The Öresund Region represents big business for the life science sector, which has announced major investments. This year they have announced major investments.

“We are taking about new investments worth 50 billion Danish kroner (€6.7bn) from existing life science activities in the Danish part of Medicon Valley. These investments are primarily for manufacturing development,” says Anette Steenberg.  

Someone has to take the lead

She has previously spent 20 years as a diplomat around the world, working with the internationalisation of Danish companies – getting them out into the world while attracting foreign companies to Denmark.

“The key words for my career are and always have been the internationalisation of business. I build bridges between countries,” she says.

“But I am also Danish and therefore I am impatient. I cannot sit still and wait for things to happen, I want to act. You have to take the lead if you want others to follow,” says Anette Steenberg, ending our interview at the former Copenhagen marketplace. 

*In a press release dated 9 February 2023, the Chamber of Commerce and Industry of Southern Sweden writes:

“The Chamber of Commerce’s request is that the court reverses the government’s decision and determines that this for now will not be applicable. The background is a ruling from the EU Court from April 2022 which further clarifies the legal position around the controls.”

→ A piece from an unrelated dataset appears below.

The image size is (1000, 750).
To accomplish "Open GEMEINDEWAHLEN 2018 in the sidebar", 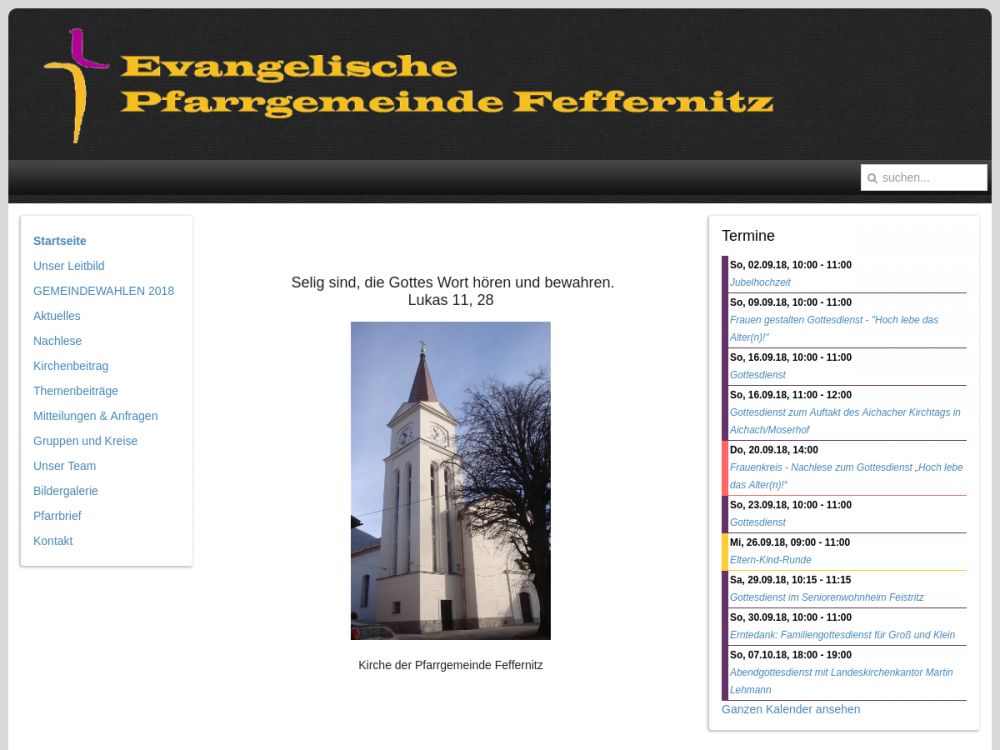I will [x=103, y=291].
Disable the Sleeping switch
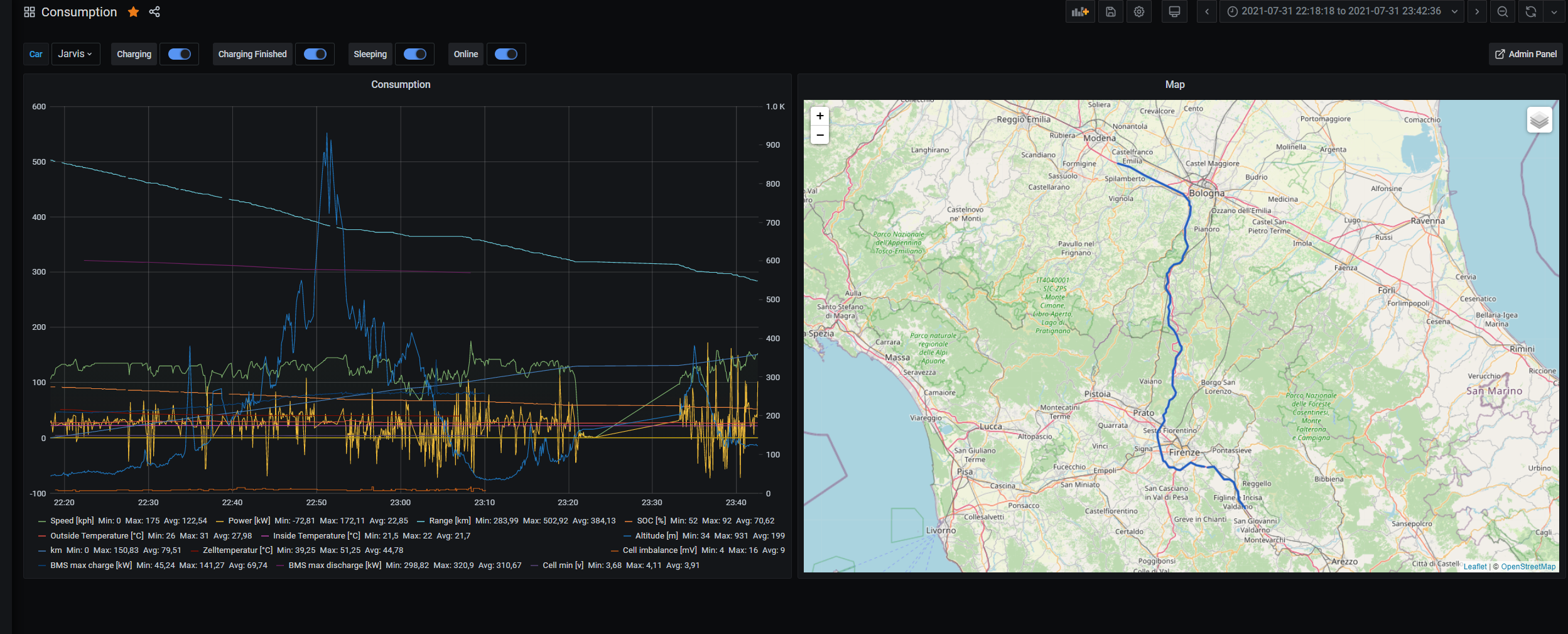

The press release refers to the Germany Bertelsmann Stiftung which “shows that the border controls cost Sweden 50 billion euro in lower GDP if they will remain in place until 2025”. They will be detrimental to commuting and a functioning labour market. It recently emerged that Danish police do not believe border controls work and that increased cooperation is better."

Anette Steenberg

is the CEO of Medicon Valley Alliance. She has had an extensive career in the Ministry of Foreign Affairs of Denmark and has recently worked with the combination of life science, investment promotion and regional development in Greater Copenhagen as investment director at Copenhagen Capacity.